If all you are doing with the DNA is a PCR reaction, then the less you do to the DNA the better. I would grind in the TNES buffer then add very small amounts (1 ul) to a 50 ul PCR reaction. No spins, no ethanol, just add it. You could also try some dilutions. Is there reason to believe the PCR reaction is working?

-phage434-

phage434 on Sat Feb 22 00:58:42 2014 said:

If all you are doing with the DNA is a PCR reaction, then the less you do to the DNA the better. I would grind in the TNES buffer then add very small amounts (1 ul) to a 50 ul PCR reaction. No spins, no ethanol, just add it. You could also try some dilutions. Is there reason to believe the PCR reaction is working?

But then the buffer have to be without proteinase k. If I saw it right (didn't calculate it), the SDS should be diluted enough that it's not inhibiting the polymerase.

-hobglobin-

That's right. No proteinase-K, and small amounts of SDS. Freeze/thaw in TNES would be a good approach, I think.
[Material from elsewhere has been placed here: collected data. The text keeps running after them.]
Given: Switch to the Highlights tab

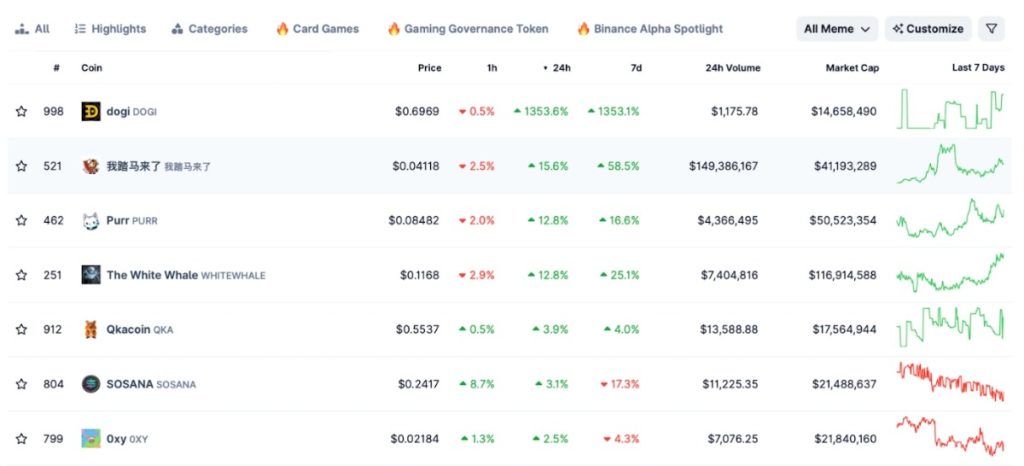Looking at the screenshot, I should 110,29.
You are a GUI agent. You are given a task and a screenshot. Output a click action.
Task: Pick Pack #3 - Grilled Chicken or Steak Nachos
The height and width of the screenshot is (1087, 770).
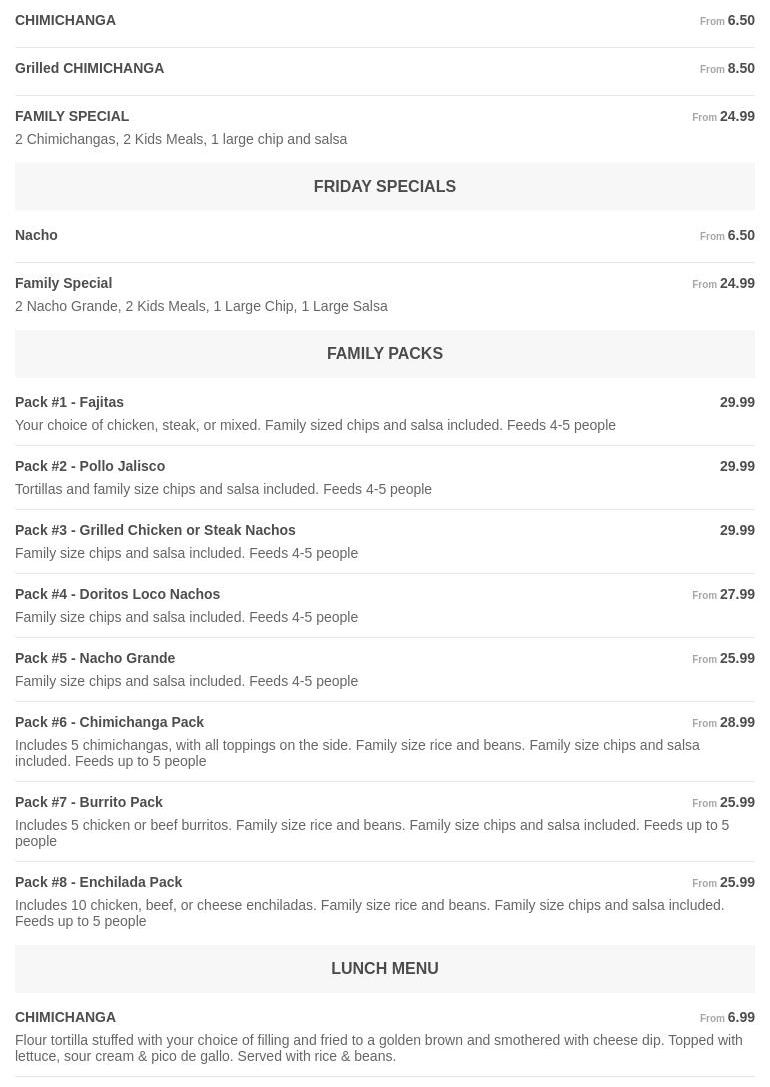pyautogui.click(x=155, y=530)
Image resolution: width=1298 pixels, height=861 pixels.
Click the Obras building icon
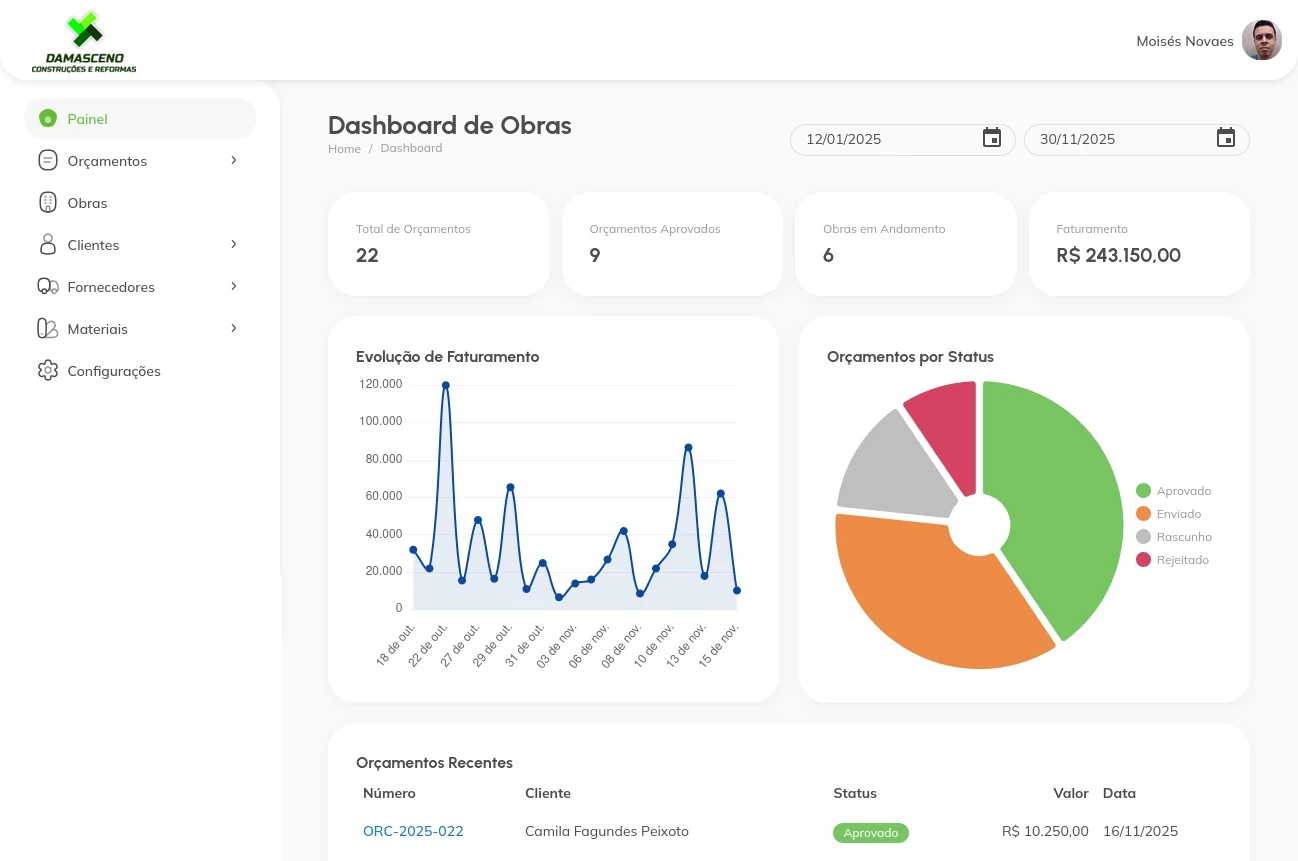(x=48, y=203)
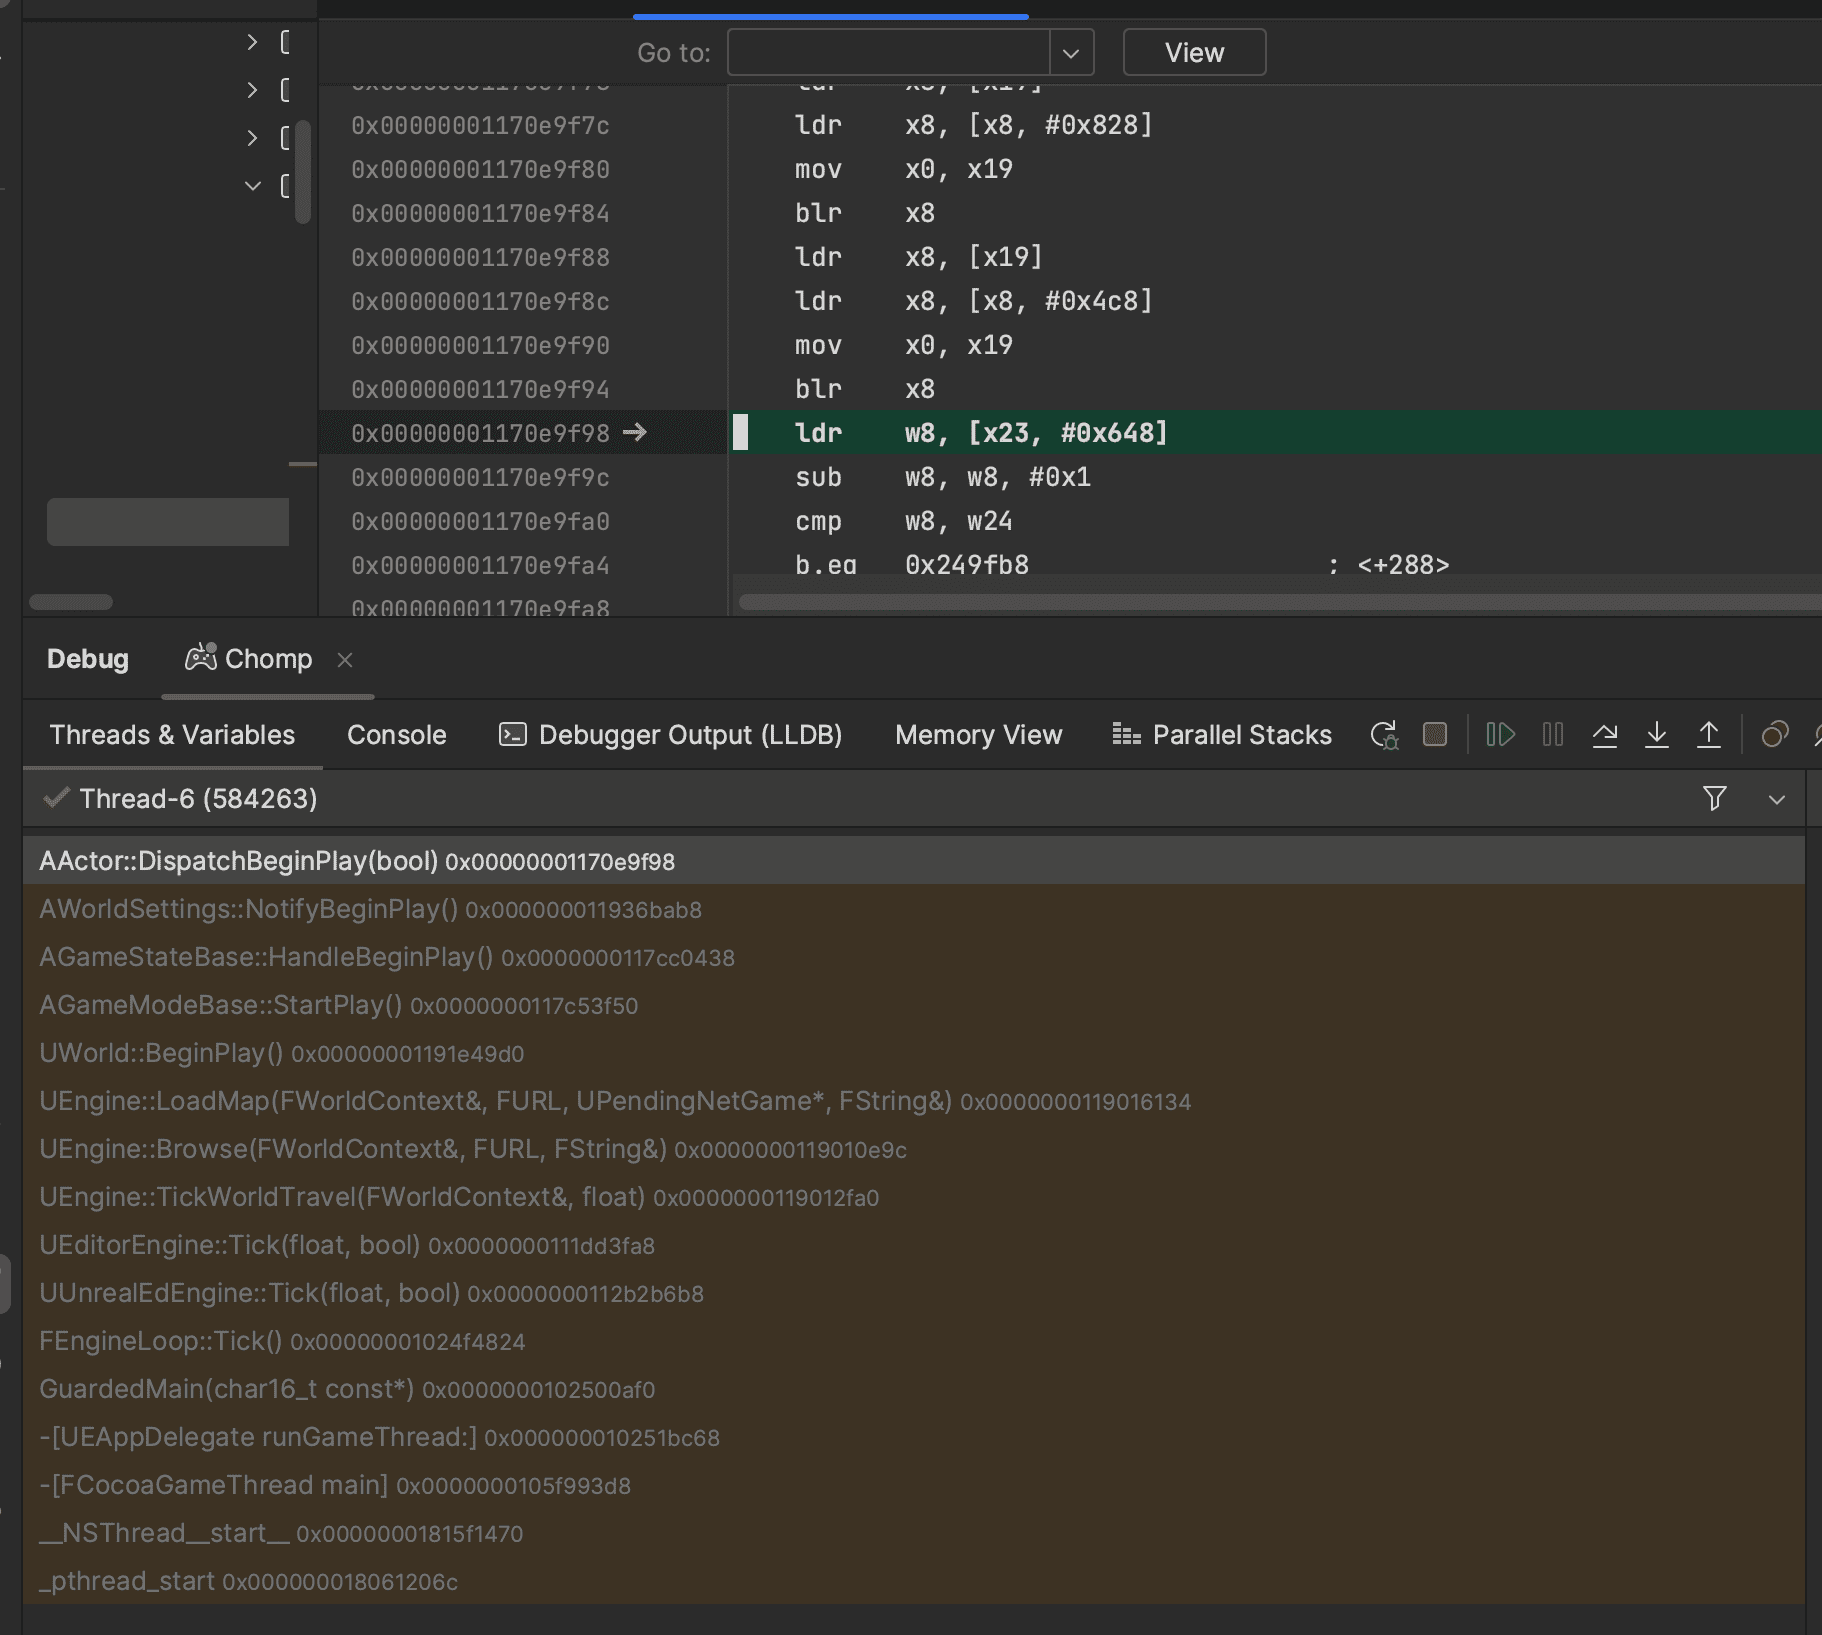Click the Pause program icon
Image resolution: width=1822 pixels, height=1635 pixels.
[x=1552, y=735]
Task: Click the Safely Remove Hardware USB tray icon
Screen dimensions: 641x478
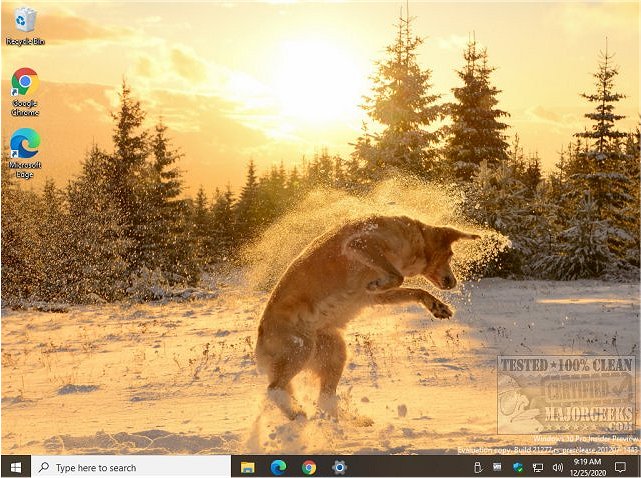Action: click(477, 467)
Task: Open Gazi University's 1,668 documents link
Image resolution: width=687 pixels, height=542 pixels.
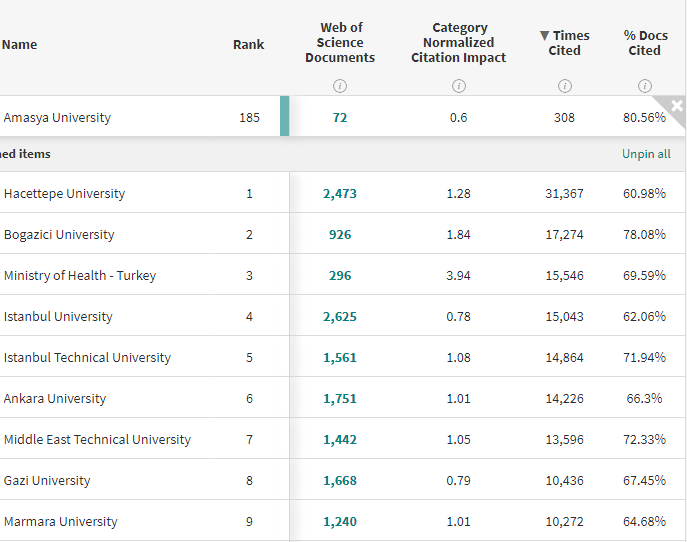Action: (x=340, y=481)
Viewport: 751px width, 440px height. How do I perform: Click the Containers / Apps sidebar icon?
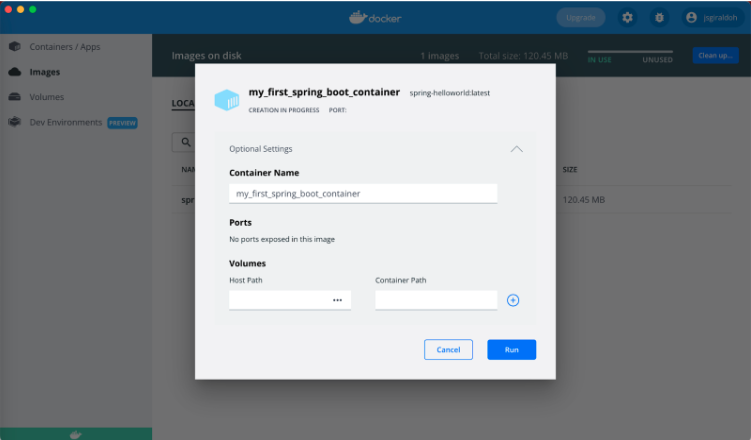(15, 47)
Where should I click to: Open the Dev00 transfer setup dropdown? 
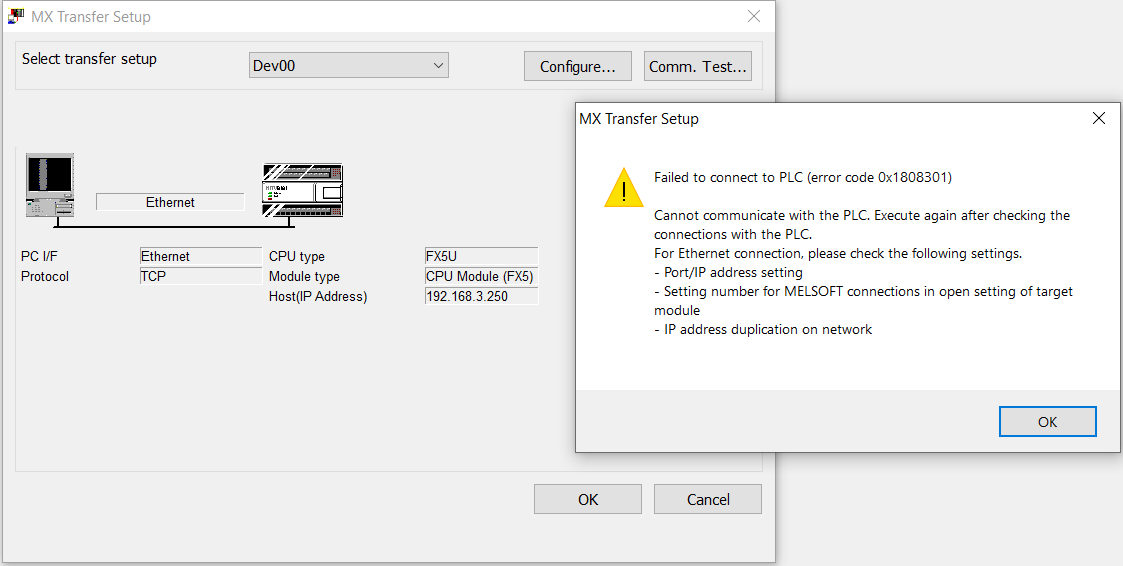click(x=349, y=66)
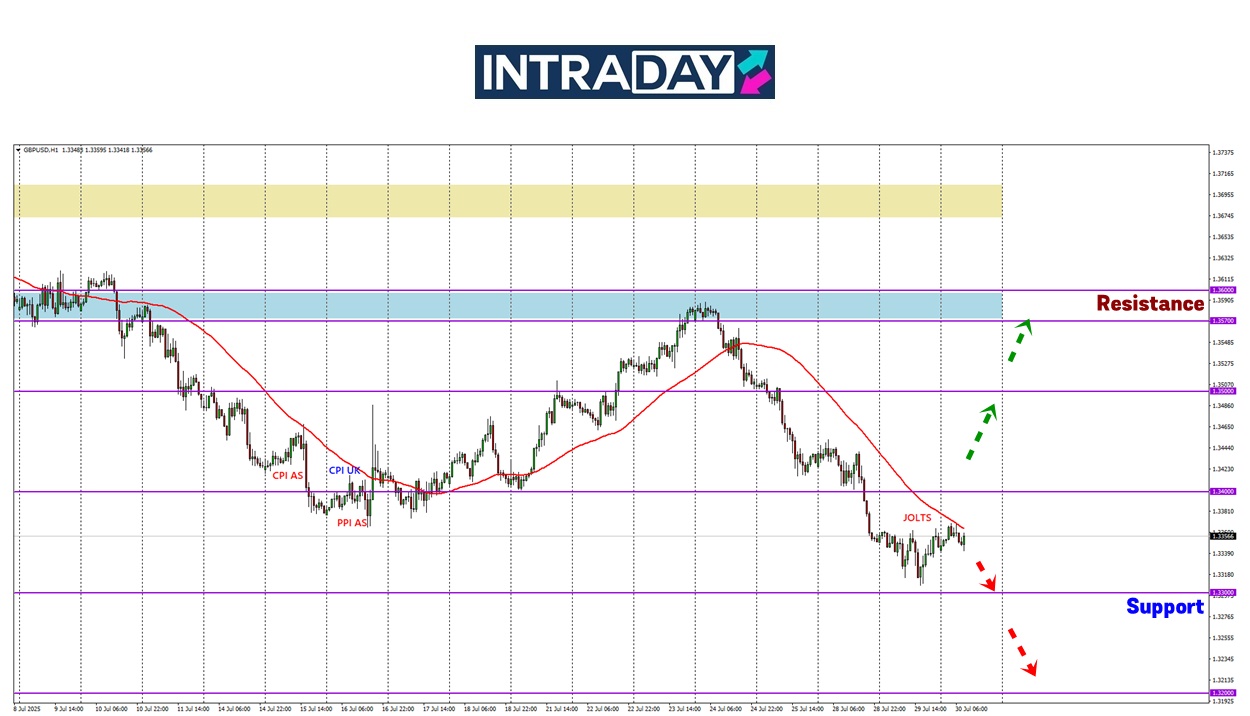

Back and forth several times between warm water and dry ice/ethanol or LN2. Or a bead beater (vortex with small glass beads).

-phage434-

So are you saying it will be alright for me to grind the flies in this buffer, with no proteinase k added, and just take the grinded solution into a PCR mix and run it?

-Thomas Congdon-

Thomas Congdon on Mon Feb 24 16:52:04 2014 said:

So are you saying it will be alright for me to grind the flies in this buffer, with no proteinase k added, and just take the grinded solution into a PCR mix and run it?

Yes this would be the quick and dirty approach...it surely can work. The DNA might be not as long lasting as when you clean it more thoroughly and for other applications than PCR I'd also purify it more.

SDS can be as mentioned above critical too, but either the concentration is low enough or use phage's advice.